WHAT THE TASK REQUIRES
Below are the records; copy exactly the lines from the first through the one containing "FAQ’s (300, 2419)", both included, and leave out the pictures.

GIVEN DATA
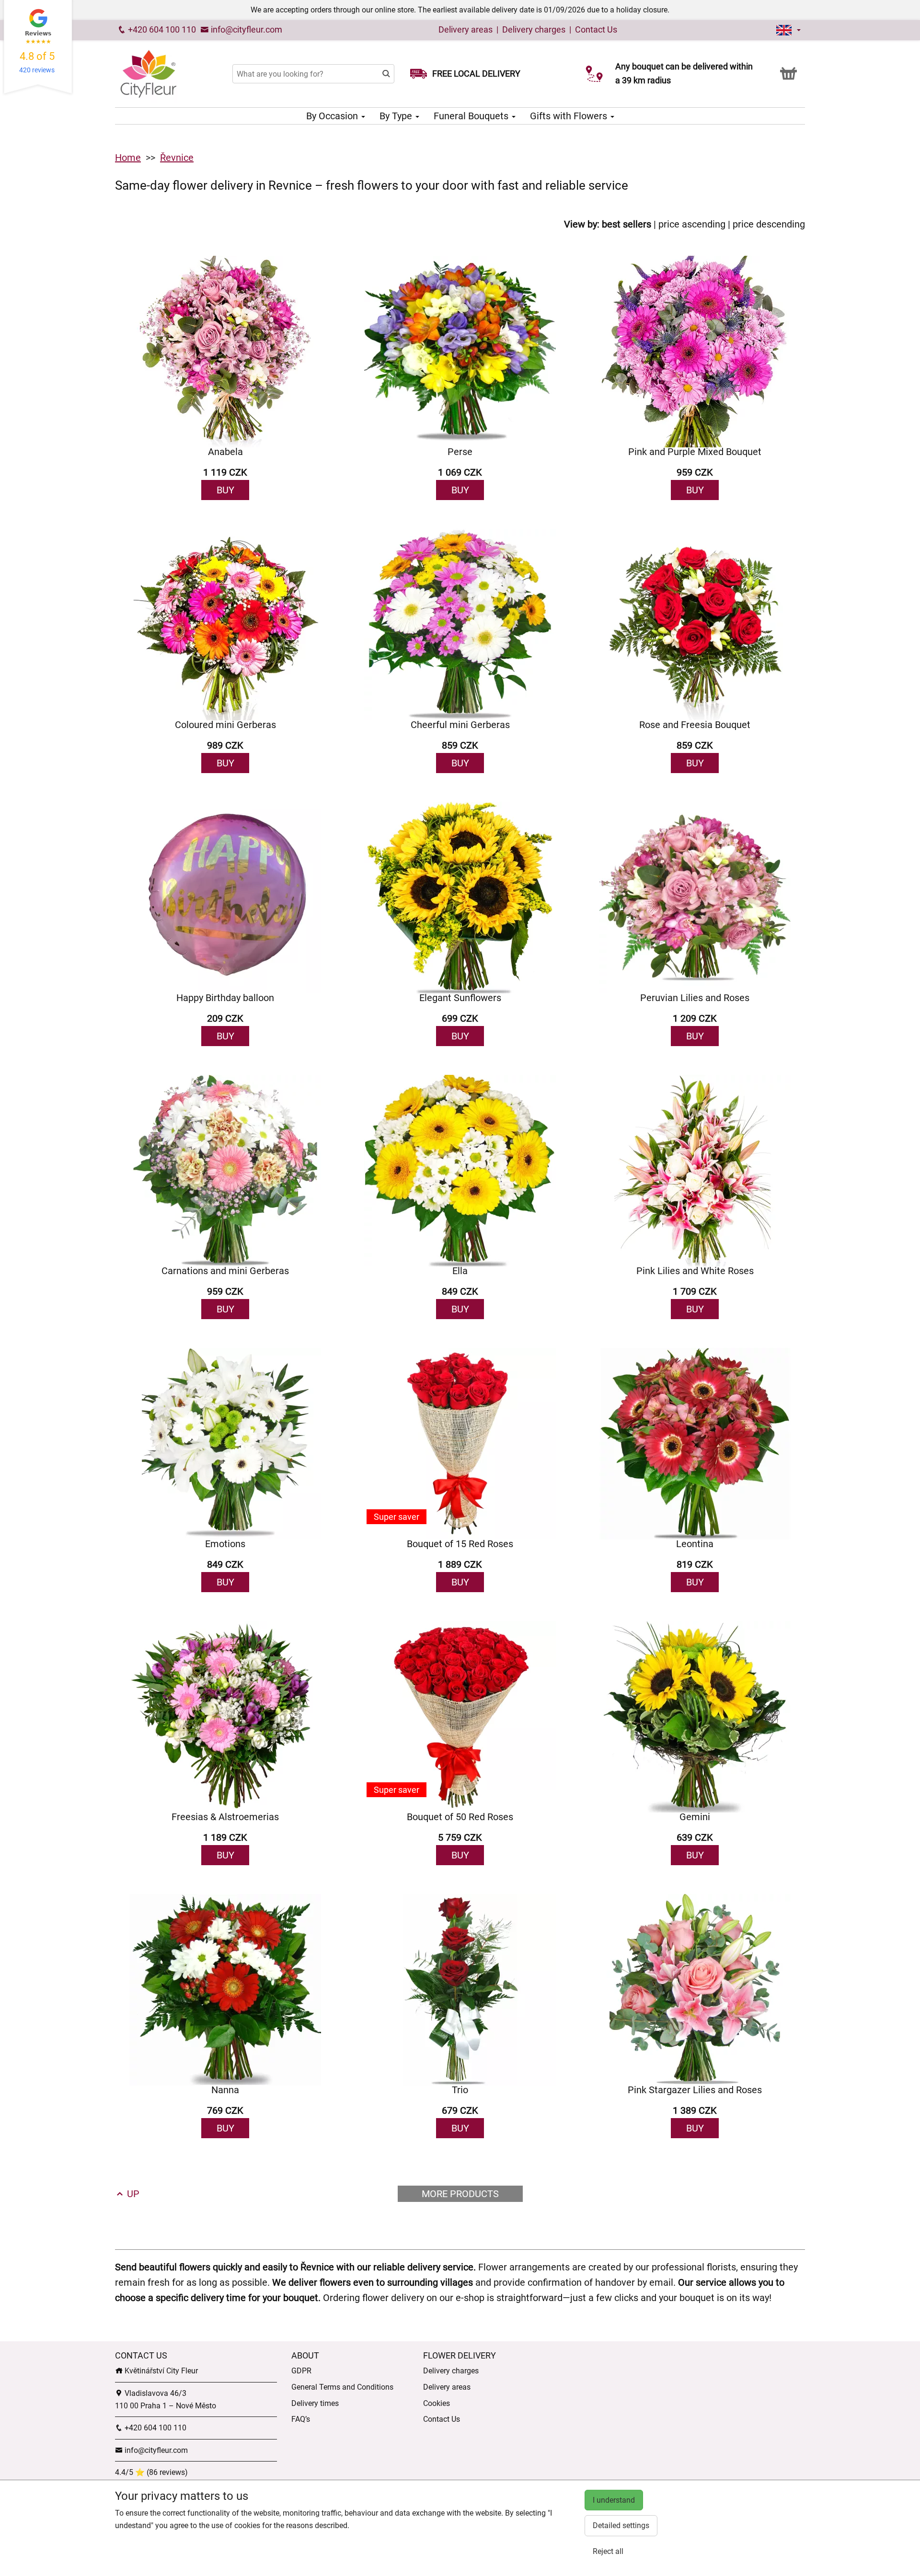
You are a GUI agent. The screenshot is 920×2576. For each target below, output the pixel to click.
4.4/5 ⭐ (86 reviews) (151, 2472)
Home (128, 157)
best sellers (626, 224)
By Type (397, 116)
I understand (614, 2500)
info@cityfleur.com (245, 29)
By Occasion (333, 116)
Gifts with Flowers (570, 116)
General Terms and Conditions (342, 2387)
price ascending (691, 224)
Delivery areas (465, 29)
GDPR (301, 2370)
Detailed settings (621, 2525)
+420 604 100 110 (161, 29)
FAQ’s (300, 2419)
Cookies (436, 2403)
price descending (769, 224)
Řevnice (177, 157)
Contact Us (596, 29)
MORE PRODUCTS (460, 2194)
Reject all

RESPONSE TO THIS TASK
You are a GUI agent. The screenshot is 920×2576. For each target below, output the pixel to click.
4.4/5 ⭐ (86 reviews) (151, 2472)
Home (128, 157)
best sellers (626, 224)
By Type (397, 116)
I understand (614, 2500)
info@cityfleur.com (245, 29)
By Occasion (333, 116)
Gifts with Flowers (570, 116)
General Terms and Conditions (342, 2387)
price ascending (691, 224)
Delivery areas (465, 29)
GDPR (301, 2370)
Detailed settings (621, 2525)
+420 604 100 110 (161, 29)
FAQ’s (300, 2419)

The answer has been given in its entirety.